The whole listing below should be output again, word for word.
Start of Block
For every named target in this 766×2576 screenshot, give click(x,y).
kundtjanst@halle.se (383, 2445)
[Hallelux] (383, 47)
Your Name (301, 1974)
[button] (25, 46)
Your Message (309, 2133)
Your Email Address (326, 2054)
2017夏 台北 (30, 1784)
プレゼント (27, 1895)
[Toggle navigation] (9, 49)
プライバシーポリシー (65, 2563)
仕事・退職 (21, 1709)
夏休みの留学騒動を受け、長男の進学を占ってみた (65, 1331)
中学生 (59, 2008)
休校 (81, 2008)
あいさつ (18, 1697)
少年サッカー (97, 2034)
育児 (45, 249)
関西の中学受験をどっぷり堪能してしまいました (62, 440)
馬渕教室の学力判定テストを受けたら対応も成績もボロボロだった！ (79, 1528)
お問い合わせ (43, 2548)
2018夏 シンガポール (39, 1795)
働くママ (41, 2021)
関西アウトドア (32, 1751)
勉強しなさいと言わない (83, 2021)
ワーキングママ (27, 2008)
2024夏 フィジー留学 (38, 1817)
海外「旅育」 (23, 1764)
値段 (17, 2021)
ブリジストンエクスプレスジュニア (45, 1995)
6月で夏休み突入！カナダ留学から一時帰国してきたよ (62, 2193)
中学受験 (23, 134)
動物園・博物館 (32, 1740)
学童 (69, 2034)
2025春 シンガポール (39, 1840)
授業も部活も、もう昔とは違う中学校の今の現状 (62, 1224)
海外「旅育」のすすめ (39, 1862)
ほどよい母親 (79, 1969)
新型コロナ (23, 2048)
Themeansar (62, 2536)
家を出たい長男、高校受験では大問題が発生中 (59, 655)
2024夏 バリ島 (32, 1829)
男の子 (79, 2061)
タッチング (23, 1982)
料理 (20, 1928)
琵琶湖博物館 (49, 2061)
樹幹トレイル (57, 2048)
End of Block
- [Exercise answer]:
For every named target in this 766×2576 screenshot, give click(x,y).
kundtjanst@halle.se (383, 2445)
[Hallelux] (383, 47)
Your Name (301, 1974)
[button] (25, 46)
Your Message (309, 2133)
Your Email Address (326, 2054)
2017夏 台北 (30, 1784)
プレゼント (27, 1895)
[Toggle navigation] (9, 49)
プライバシーポリシー (65, 2563)
仕事・退職 (21, 1709)
夏休みの留学騒動を受け、長男の進学を占ってみた (65, 1331)
中学生 (59, 2008)
休校 (81, 2008)
あいさつ (18, 1697)
少年サッカー (97, 2034)
育児 (45, 249)
関西の中学受験をどっぷり堪能してしまいました (62, 440)
馬渕教室の学力判定テストを受けたら対応も成績もボロボロだった！ (79, 1528)
お問い合わせ (43, 2548)
2018夏 シンガポール (39, 1795)
働くママ (41, 2021)
関西アウトドア (32, 1751)
勉強しなさいと言わない (83, 2021)
ワーキングママ (27, 2008)
2024夏 フィジー留学 (38, 1817)
海外「旅育」 (23, 1764)
値段 (17, 2021)
ブリジストンエクスプレスジュニア (45, 1995)
6月で夏休み突入！カナダ留学から一時帰国してきたよ (62, 2193)
中学受験 (23, 134)
動物園・博物館 (32, 1740)
学童 (69, 2034)
2025春 シンガポール (39, 1840)
授業も部活も、もう昔とは違う中学校の今の現状 (62, 1224)
海外「旅育」のすすめ (39, 1862)
ほどよい母親 (79, 1969)
新型コロナ (23, 2048)
Themeansar (62, 2536)
家を出たい長男、高校受験では大問題が発生中 (59, 655)
2024夏 バリ島 (32, 1829)
男の子 (79, 2061)
タッチング (23, 1982)
料理 (20, 1928)
琵琶湖博物館 (49, 2061)
樹幹トレイル (57, 2048)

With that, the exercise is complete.